И он следил — за курами, за петухами, за потрохами петухов, а потом он следил за нами, чтобы мы, если уж и вставляли кому-нибудь радостно свой член, то при этом заботились бы о чистоте линий и чтобы — ни-ни! — все было шито-крыто. А потому, конечно, если меня спросят официальные органы, то я так им и отвечу — ни-ни, шито-крыто; а если спросят неофициальные (запятая) органы, то я им так прямо все и выложу, что в поселке у нас все насиловали всех, а также причихвостивали, засандаливали и впер —доливали. Спрашивали иногда: «Разрешите вас причихвостить, а затем и впердолить?» — и впердоливали! Чаще безо всякого на то разрешения. И если посмотреть сверху, с высоты птичьего полета, на нашу базу, то у нас никто не занимался боевой подготовкой — только пыхтели, кряхтели, мычали, стонали и мямлили, добавляли с плачем смазку в тормоза, обнимали за яйца и собирали их в лукошко, предварительно клещами зажав.
А командующий — наш любимый главночлен, по ужасу исходящему от которого мы тоскуем до сих пор, — насиловал командиров дивизий и кого попало. Вызовет, бывало, кого попало и скажет «Вам наступил пиззздееец!» — и ты чувствуешь, что действительно наступил. Он. Он самый. И никуда не денешься Не взлетишь. Не взмоешь. А если и оторвешься от земли на пять сантиметров, то сейчас же на нее жопой трахнешься.
А командиры дивизий, затрапезничав, хватали за срамное командиров кораблей и дежурных.
А командиры — офицеров за цугундер и на палкинштрассе; и шипели при этом ядовито: «И это только начало!
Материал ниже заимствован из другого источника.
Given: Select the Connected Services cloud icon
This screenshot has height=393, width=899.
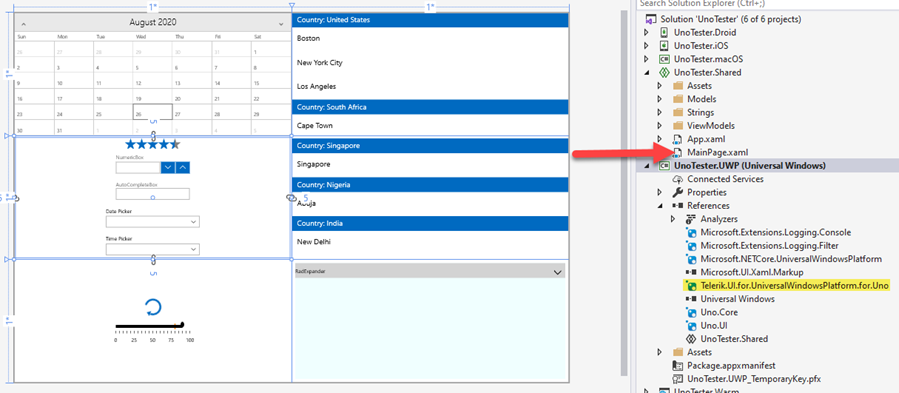Looking at the screenshot, I should tap(678, 179).
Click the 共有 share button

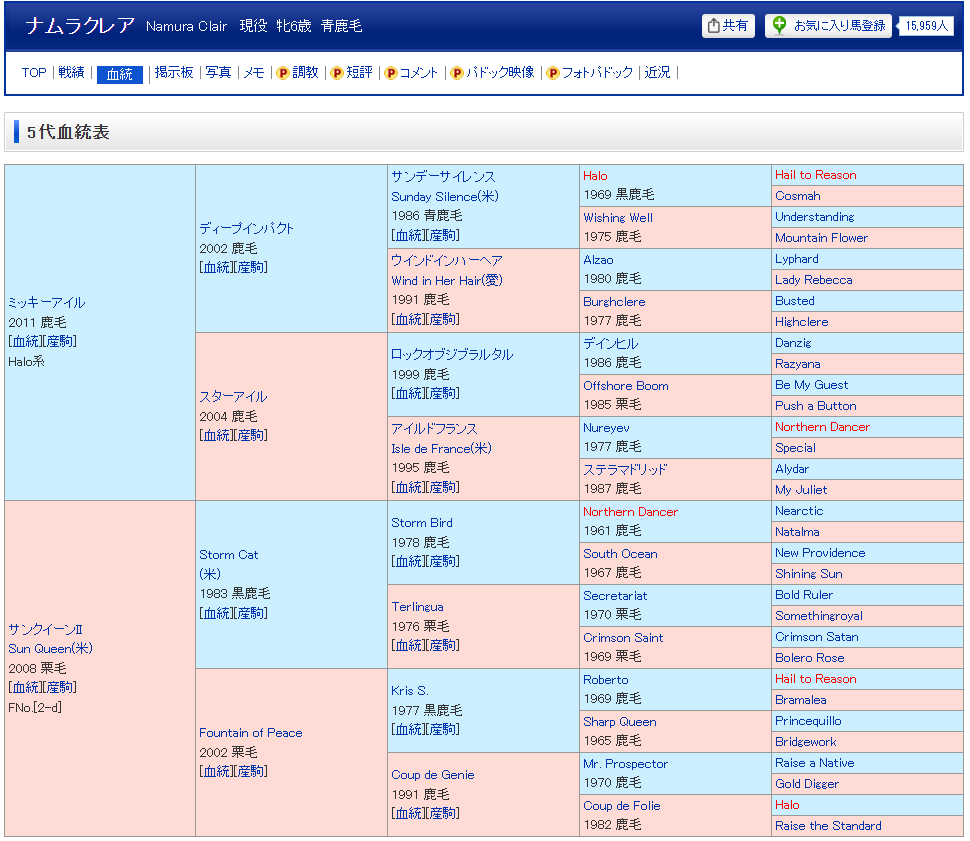[728, 26]
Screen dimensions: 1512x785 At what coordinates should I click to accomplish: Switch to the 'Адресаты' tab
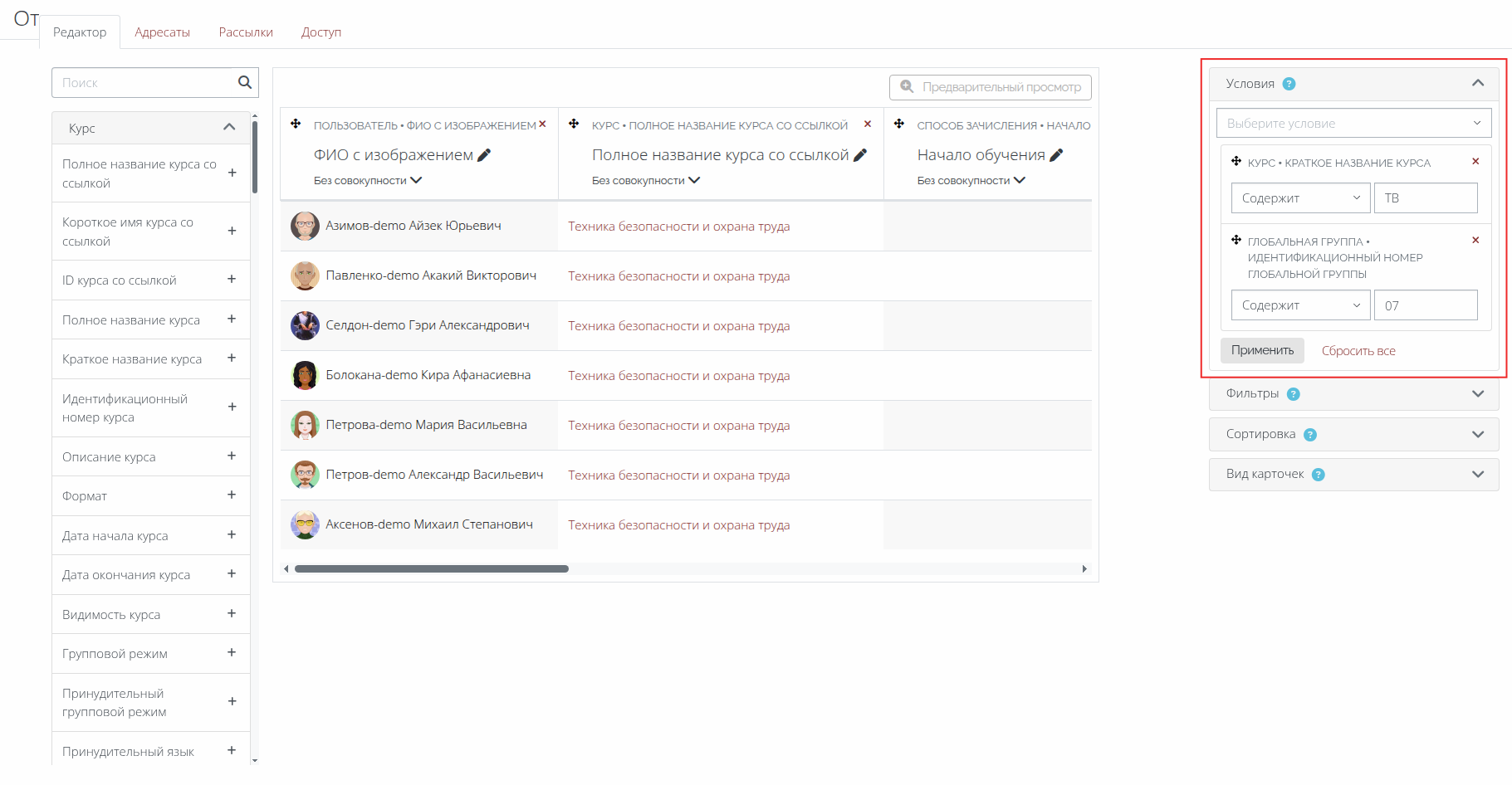162,32
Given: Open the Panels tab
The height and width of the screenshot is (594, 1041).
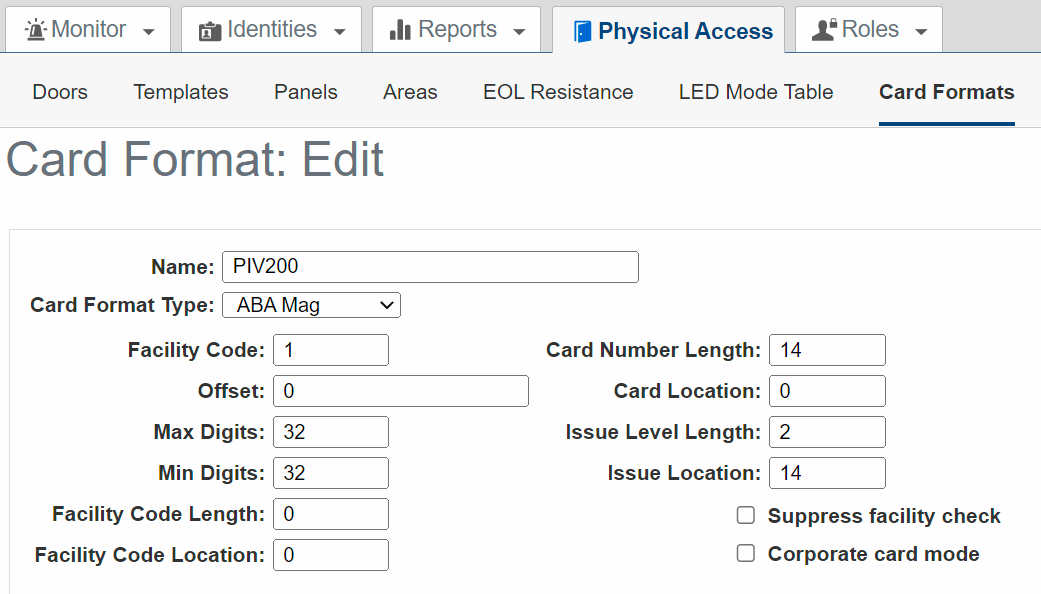Looking at the screenshot, I should (x=305, y=92).
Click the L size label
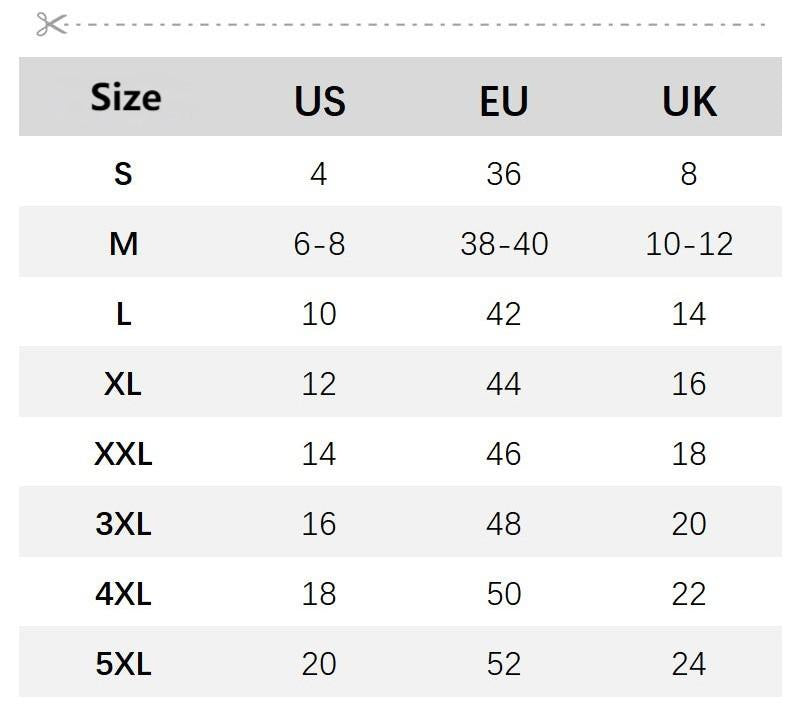The height and width of the screenshot is (705, 798). 123,314
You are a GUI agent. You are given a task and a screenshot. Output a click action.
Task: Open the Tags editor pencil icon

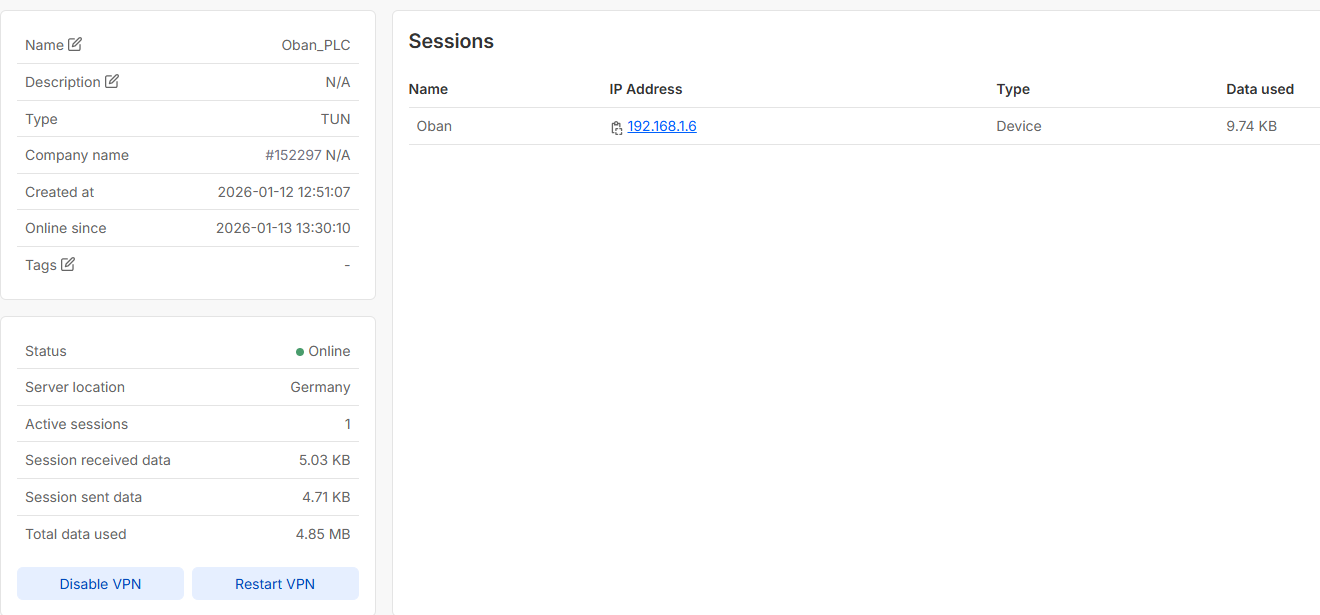68,265
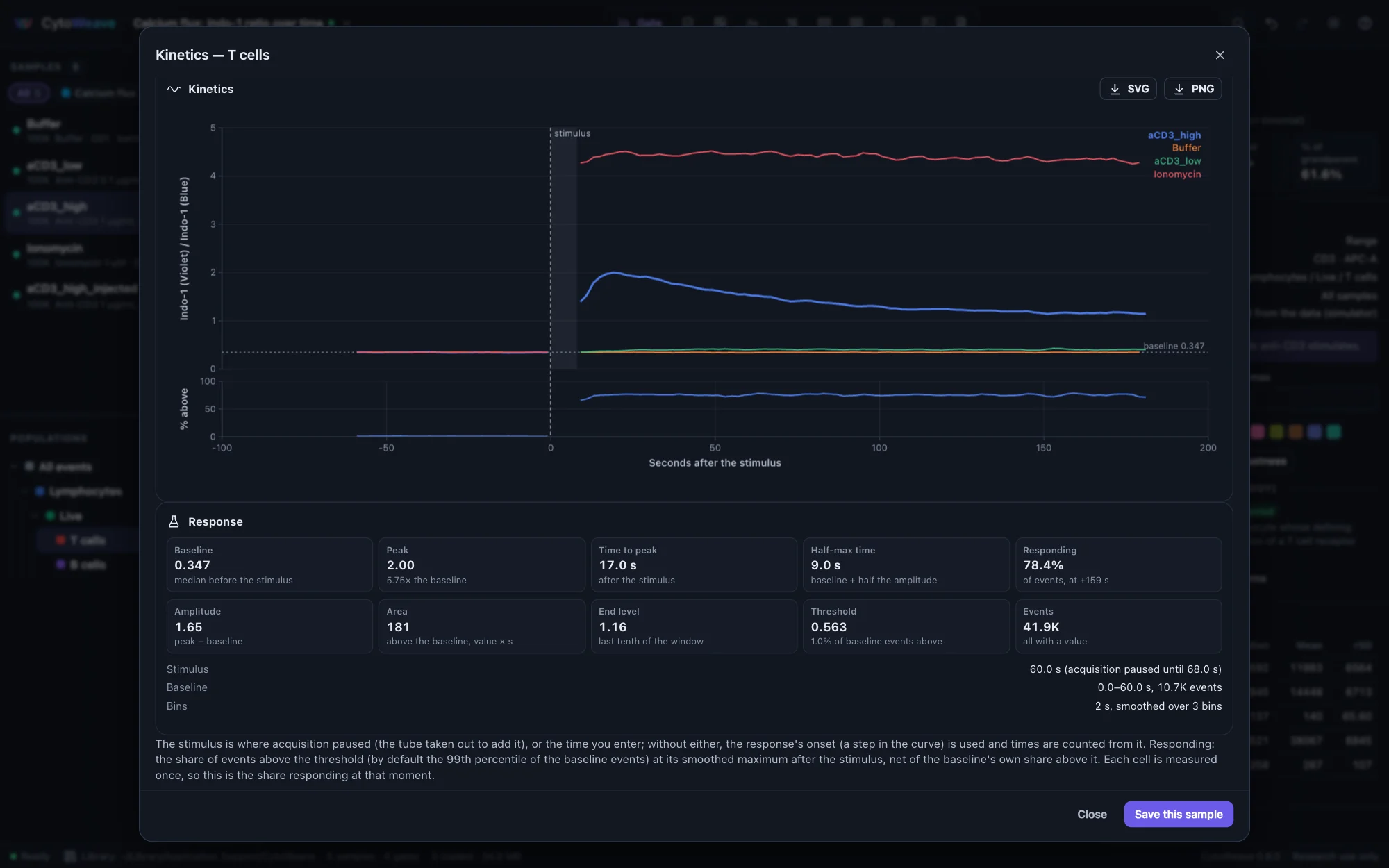Select the Area 181 card
The image size is (1389, 868).
[x=481, y=626]
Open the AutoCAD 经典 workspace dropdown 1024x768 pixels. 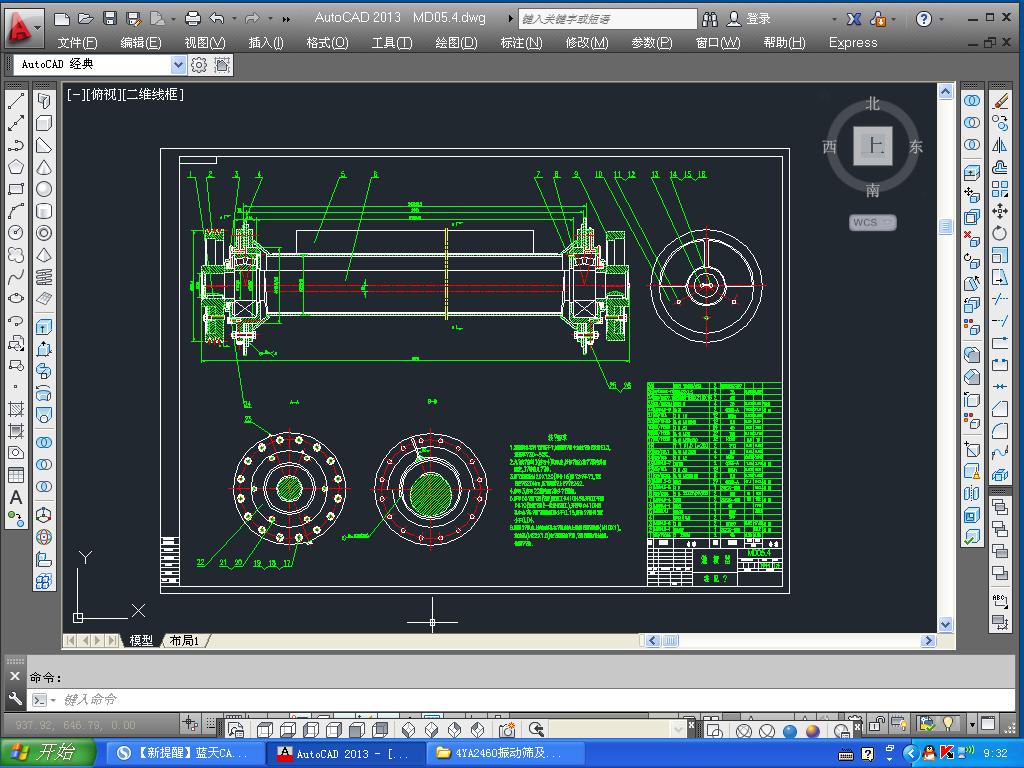click(178, 65)
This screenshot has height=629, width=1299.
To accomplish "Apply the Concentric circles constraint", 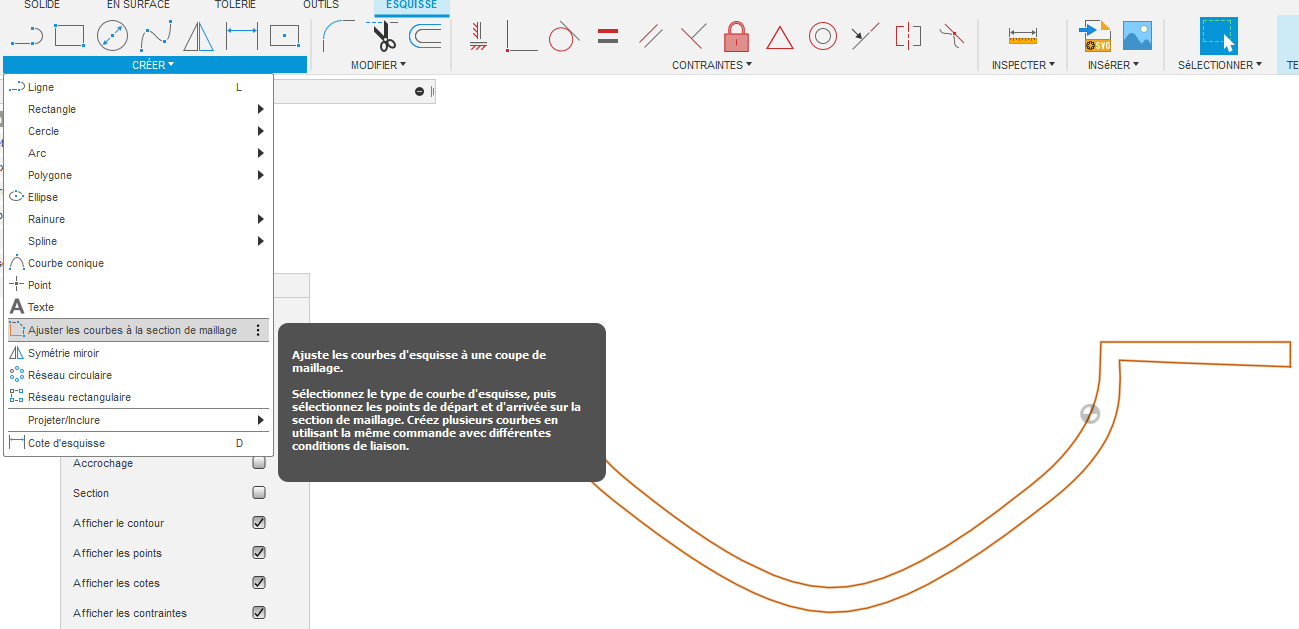I will 822,37.
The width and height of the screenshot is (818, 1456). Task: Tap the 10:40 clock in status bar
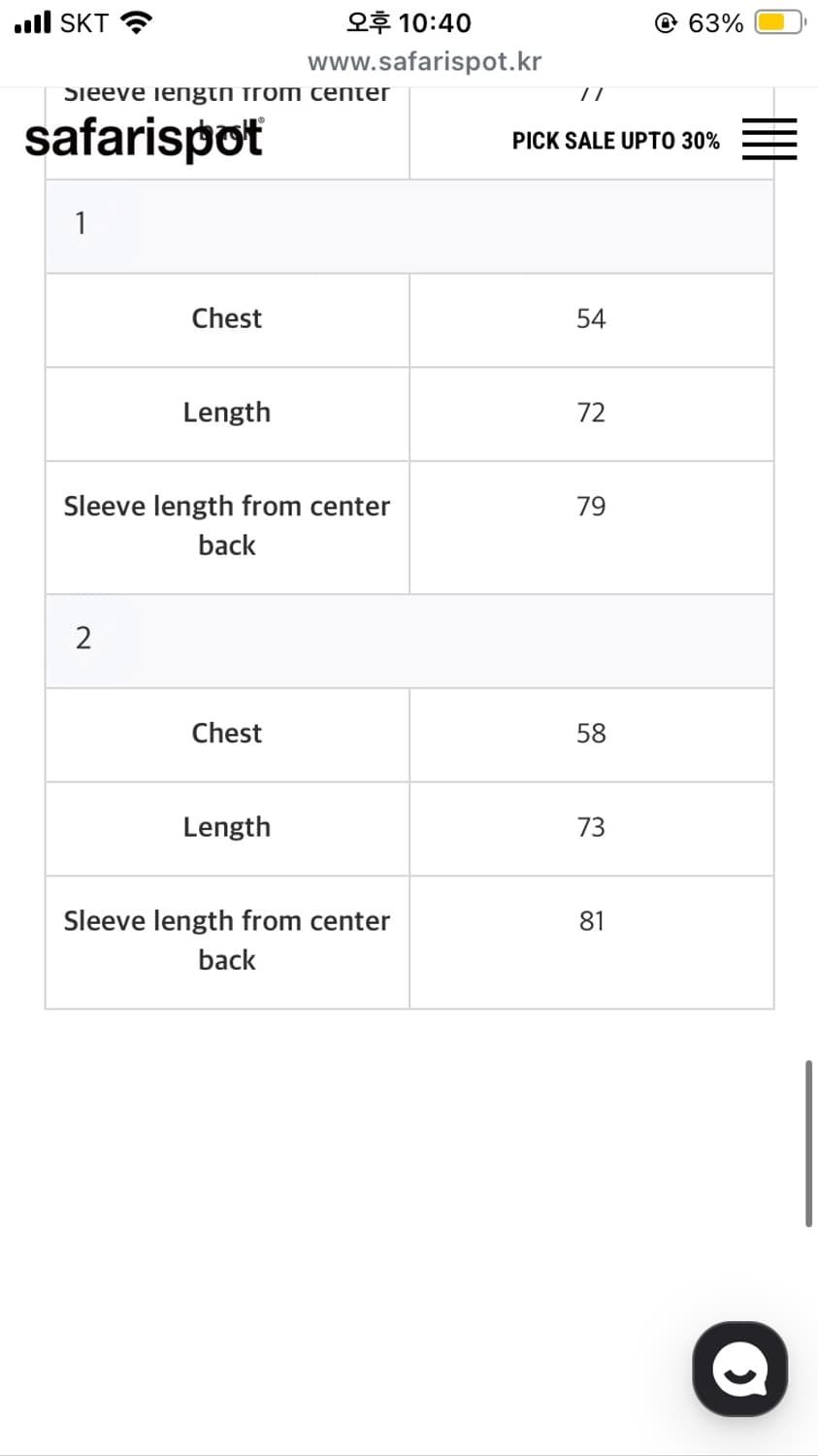[409, 22]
Вы у меня будете лизать раскаленное железо!» — отчего у офицера внутри сразу же что-то рвалось рывками, что-то дорогое и ценное, сокровенное рвалось и ломалось, и не один раз в год, а по нескольку раз в день, из-за чего офицер (наш) ежечасно и ужасно был готов к подвигу или к чему-нибудь такому, что помогло бы ему оставить на время в покое то драгоценное и святое, что у него, может быть, все еще находилось внутри и что наверняка, приди за ним когда-нибудь, ни за что там не нашарилось бы, ни за какие коврижки, фигушки потому что, улетучилось потому что, рассосалось, и если не получалось защитить то, что внутри, то есть заслонить то, что уже давно улетучилось и рассосалось, офицер брал пистолет, вгонял в ствол патрон, сэкономленный на стрельбах, и шел на торец пирса расстреливать какого-нибудь негодяя матроса, и там, на торце, он некоторое время с удовольствием наблюдал на лице у того матроса все муки собаки Муму, а потом стрелял ему у уха, отчего что-то там происходило с барабанной перепонкой.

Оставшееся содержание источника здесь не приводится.